Деваться нам было некуда. О возвращении в Шульгино нечего было и думать: никто не знал, когда подадут этот чертов состав, — через час или через месяц. В Мордове у нас не было ни души, о том, чтобы снять комнату, чулан, сарай, угол, даже собачью конуру, не могло быть и речи: пришельцев было в десять раз больше, чем коренных жителей станционного поселка, на прилегающих улицах бродили, стояли, сидели, даже лежали под частоколами сотни таких же, как я, призывников, тоже в сопровождении жен и других родственников. Каждый устраивался как умел.

Я, было, предложил Ире вернуться домой в Шульгино, полагая, что все равно меня скоро отправят, а ей негде здесь оставаться ночевать и небезопасно идти ночью одной в Шульгино, но она отказалась возвращаться, пока меня не увезут. День мы промаялись на ногах, кружа вокруг станции и боясь куда-нибудь далеко отходить, а к ночи, когда уже стемнело, кто-то сказал нам, что есть место в каком-то клубе, и показал нам туда дорогу. Мы разыскали клуб — это был дощатый балаган, где вповалку на скамейках, под скамейками и просто на полу сидели, лежали, спали, молча курили, разговаривали, плакали и целовались сотни мужчин и женщин, ожидавших с минуты на минуту чего-то вроде вечной разлуки.

Ни сесть, ни лечь было негде. Мы с трудом продвигались все дальше вглубь балагана и наконец поднялись на сцену. Там, в самой глубине, нашелся небольшой порожний кусочек дощатого пола, на который мы положили наши пожитки — мое зимнее пальто и узелок — и сели. Не помню сейчас, говорили мы с кем-нибудь или молча оглядывались и привыкали к этому виду людей, силой канцелярских бумажек собранных сюда и уподобленных стаду, привыкали жить таким новым, странным неуютным способом, привыкали на неизвестный, неуказанный срок. Только в конце концов кто-то потеснился, Ира прилегла и заснула, а потом и я как-то втиснулся между лежащими и заснул рядом с ней.

Так провели мы дней пять.
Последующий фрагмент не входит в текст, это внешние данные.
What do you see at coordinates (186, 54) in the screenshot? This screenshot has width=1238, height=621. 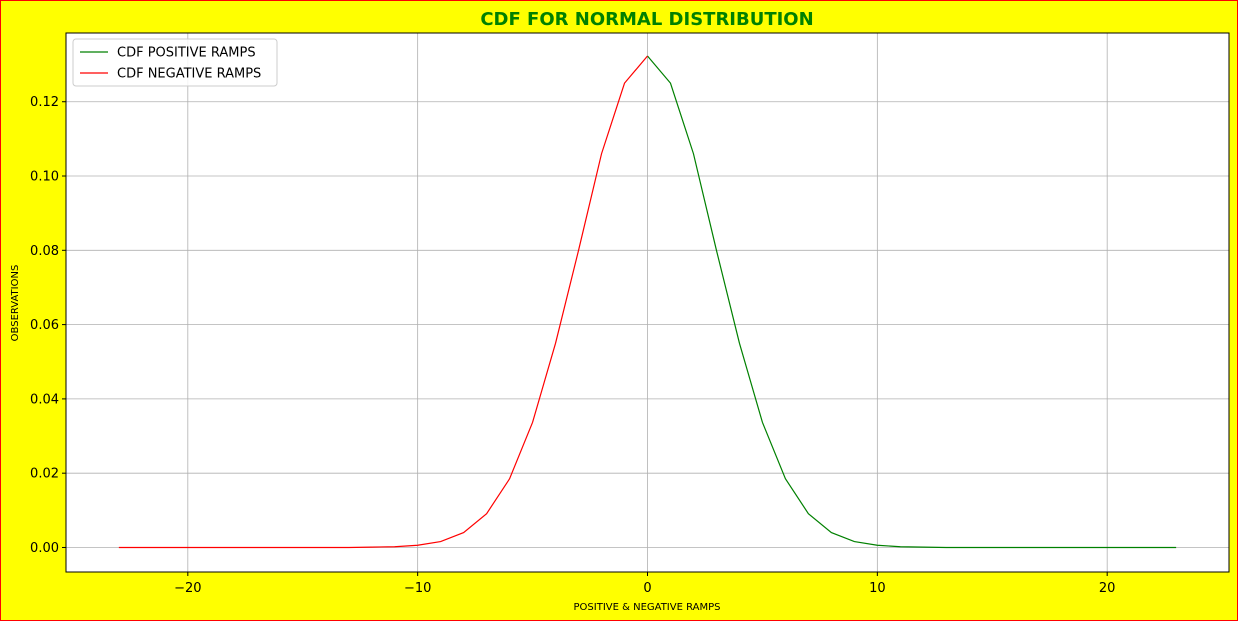 I see `legend-entry-0: CDF POSITIVE RAMPS` at bounding box center [186, 54].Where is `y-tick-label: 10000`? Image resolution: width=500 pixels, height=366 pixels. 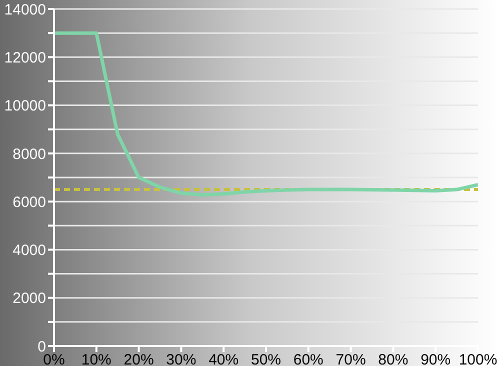
y-tick-label: 10000 is located at coordinates (25, 106). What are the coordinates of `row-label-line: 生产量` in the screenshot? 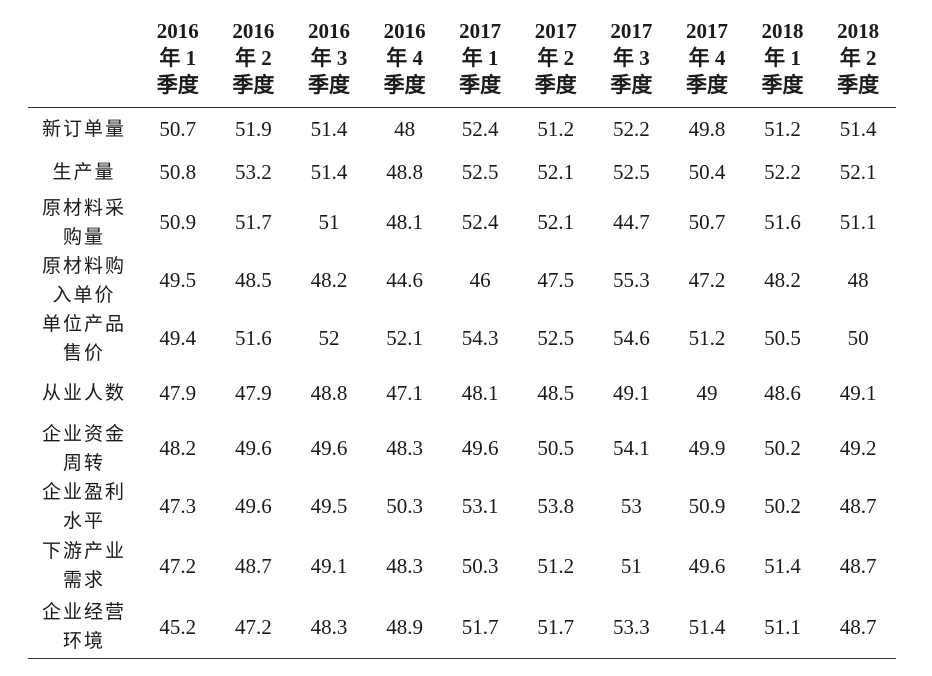 It's located at (84, 172).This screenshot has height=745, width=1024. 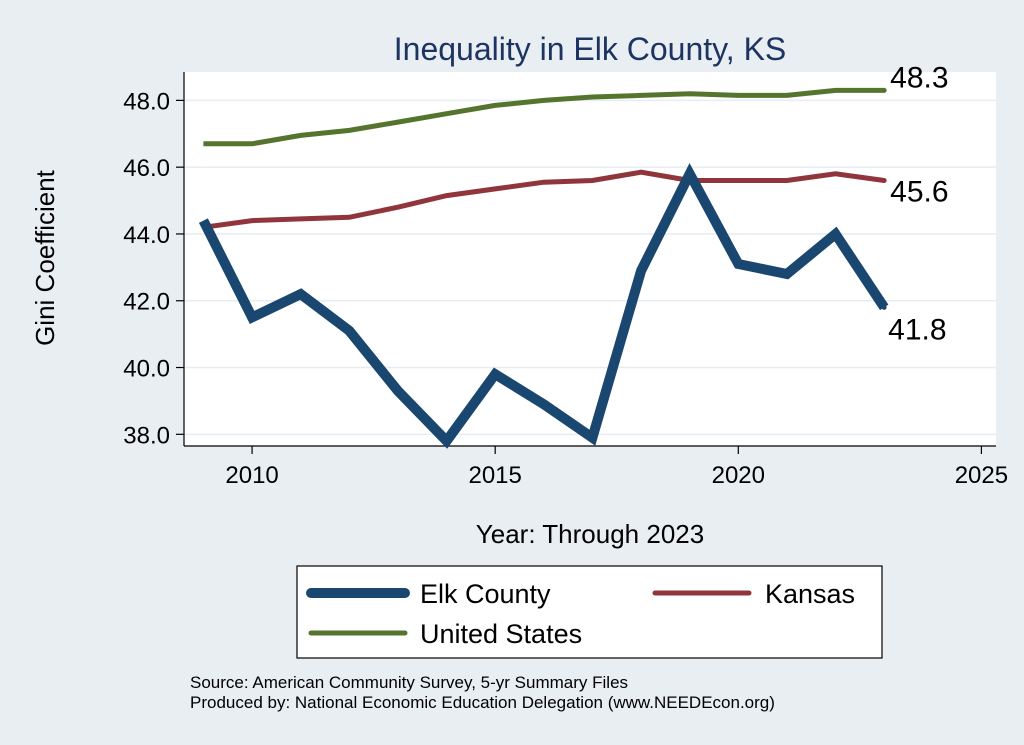 What do you see at coordinates (590, 534) in the screenshot?
I see `x-axis-label: Year: Through 2023` at bounding box center [590, 534].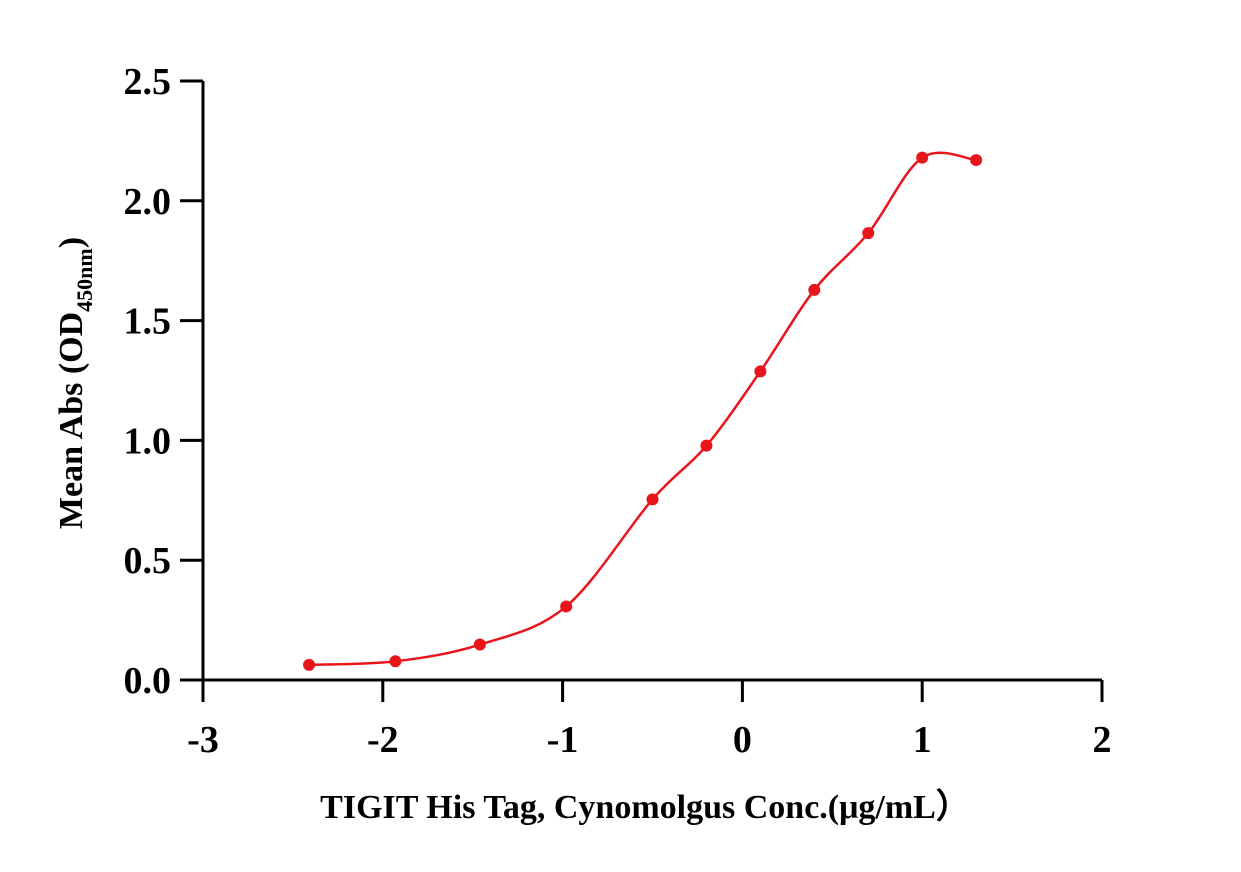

За это время в числе новобранцев оказался и директор нашей Шульгинской школы, получивший повестку на два дня позже меня. Мы с Ирой познакомились с несколькими молодыми людьми, тоже ожидавшим нашего эшелона, четверых из них я хорошо помню, потому что мне довелось провести с ними первые, самые трудные и самые неопределенные месяцы моей армейской жизни. Это были Саша Горный, Вася Муравьев, Пупинь и Илья Гуткин. Все они были примерно моего возраста; Горный и Гуткин окончили двухгодичные учительские курсы, а Муравьев и Пупинь просто окончили среднюю школу и работали до войны в каких-то конторах. Чрезвычайные обстоятельства быстро, хотя и не всегда прочно сближают людей, тем более, что на первых порах, когда испытываешь острую нужду в сочувствии и поддержке, когда само наличие человека, разделяющего твою участь, ободряет и снимает до некоторой степени страх перед неизвестным будущим, стараешься быть лучше, чем ты есть на самом деле. Через какой-нибудь месяц мы довольно резко разошлись с Сашей Горным, но Гуткин, Пупинь, Муравьев и я оставались друзьями, пока нас не разлучили обстоятельства.

В один прекрасный день, 9 сентября, наконец подали товарный состав и мы погрузились. Наступили самые неприятные, всегда мною не любимые часы и минуты во всяких проводах — минуты ожидания, когда уже ничего нельзя сказать и можно только смотреть и стараться лицом и глазами делать какой-то приятный вид. Это очень тяжело. Особенно тяжело, когда расстаешься навсегда, как мы с Ирой в сентябре 1941 года, не зная, увидимся ли мы с ней еще когда-нибудь.

Наконец состав тронулся, и тут из тысячи горл вылился один потрясающий бабий вопль — настоящее, страшное прощанье, заглушившее все отдельные слова, подавившее все частные мысли…

  1. О. Мандельштам, «Эта область в темноводье…», 1936 г.

  2. Илья Яковлевич Гуткин (1919–1944), родился в д. Стодолище, призван Полетаевсим РВК Тамбовской обл., лейтенант медицинской службы, пропал без вести 25 апреля 1944 г.